■ QUOTED PASSAGE ■
::::::::::

- Peniviti song cover featuring actors N. T. Rama Rao Jr. and Pooja Hegde

Single by Kaala Bhairava

from the album Aravinda Sametha Veera Raghava
- Language: Telugu
- Released: 19 September 2018 (lyrical); 22 December 2018 (full video);
- Recorded: 2018
- Studio: YRF, Mumbai; V, Chennai; Prasad Labs, Hyderabad;
- Genre: Filmi; Indian pop; soft-rock;
- Length: 5:10
- Label: Zee Music Company
- Composer: S. Thaman
- Lyricist: Ramajogayya Sastry
- Producer: S. Thaman

Kaala Bhairava singles chronology
| "Oh Cheli" (2018) | "Peniviti" (2018) | "Guppeta" (2018) |

Aravinda Sametha Veera Raghava track listing
- 4 tracks "Anaganaganaga"; "Peniviti"; "Yeda Poyinado"; "Reddy Ikkada Soodu";

Music video
- "Peniviti" on YouTube

= Peniviti =

2018 song by Kaala Bhairava

"Peniviti" is an Indian Telugu-language song by singer Kaala Bhairava and composed by S. Thaman from the 2018 soundtrack album Aravinda Sametha Veera Raghava of the film of the same name. The song is written Ramajogayya Sastry. The song's lyrical version was released on 19 September 2018, while the full video song was released on 22 December 2018 under the music label Zee Music Company.

::::::::::

■ RECORDED INFORMATION ■

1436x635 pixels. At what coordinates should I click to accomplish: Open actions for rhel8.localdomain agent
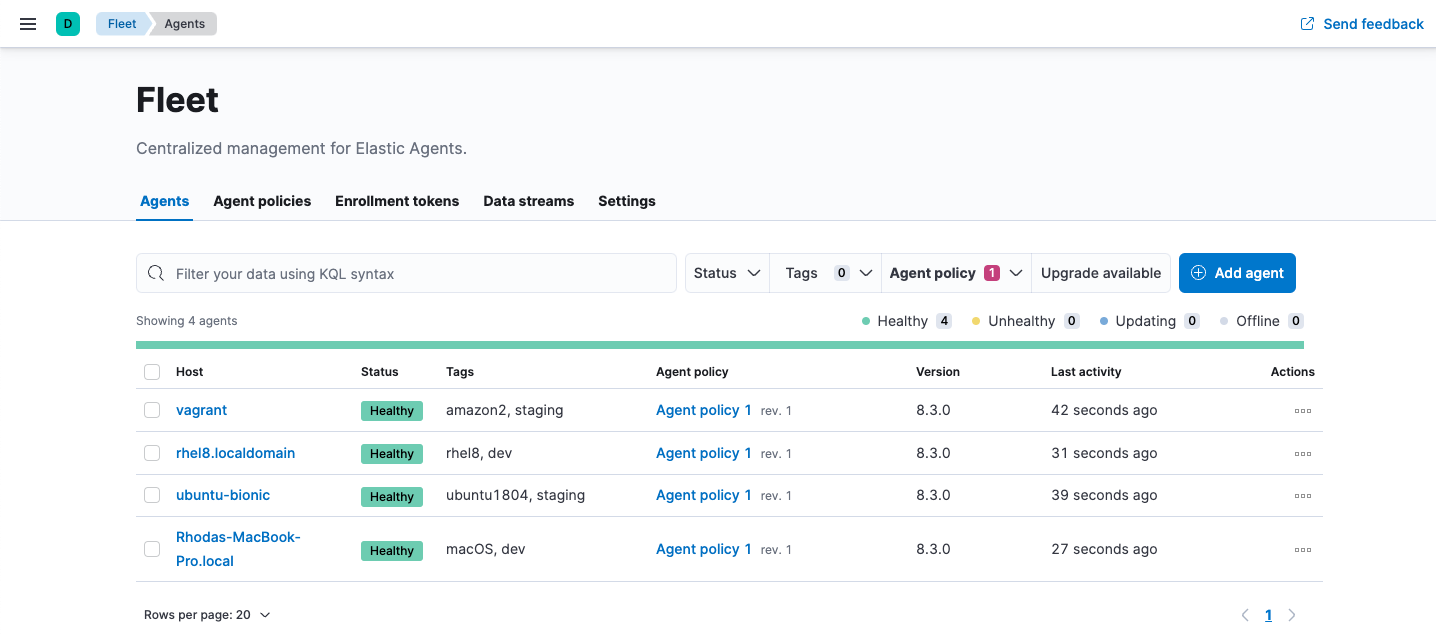point(1302,453)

::::::::::

■ SET TASKS ■
a. In the article on the song "Peniviti", who wrote the lyrics?
b. Check each statement against the article on the song "Peniviti" and answer yes or no, quoting the words that decide it: (i) The full video song came out on 19 September 2018. (ii) S. Thaman served as both composer and producer. (iii) The song is in the Telugu language.
c. Extend the article on the song "Peniviti" by writing what follows its final sentence.

■ FINAL RESULTS ■
a. Ramajogayya Sastry

b.
(i) No: "the full video song was released on 22 December 2018"
(ii) Yes: "Composer: S. Thaman" and "Producer: S. Thaman"
(iii) Yes: "Language: Telugu"

c.
== Music video ==
The music video features N. T. Rama Rao Jr. and Pooja Hegde. The music is choreographed by Raju Sundaram. The music video was uploaded on 22 December 2018 on YouTube, and had achieved lot of views due to its music and picturisation.

== Release ==
The teaser of the song was released on 6 October 2018. The lyrical was released on 19 September 2018 and the full video was released on 22 December 2018.

== Reception ==

=== Audience response ===
Kaala Bhairava, who sung the song received lots of praise for his work. Thaman also received appreciation.

=== Critical reviews ===
123Telugu on reviewing the music of the soundtrack wrote that "The soulful song is all about the tensions and problems that the wives go through when their husbands are away. What clicks with the song is the tune. Though its sound familiar, the rhythmic nature hits you instantly. Ram Jogayya Sastry’s lyrics touch your heart as this Thaman composition will leave its mark for years to come."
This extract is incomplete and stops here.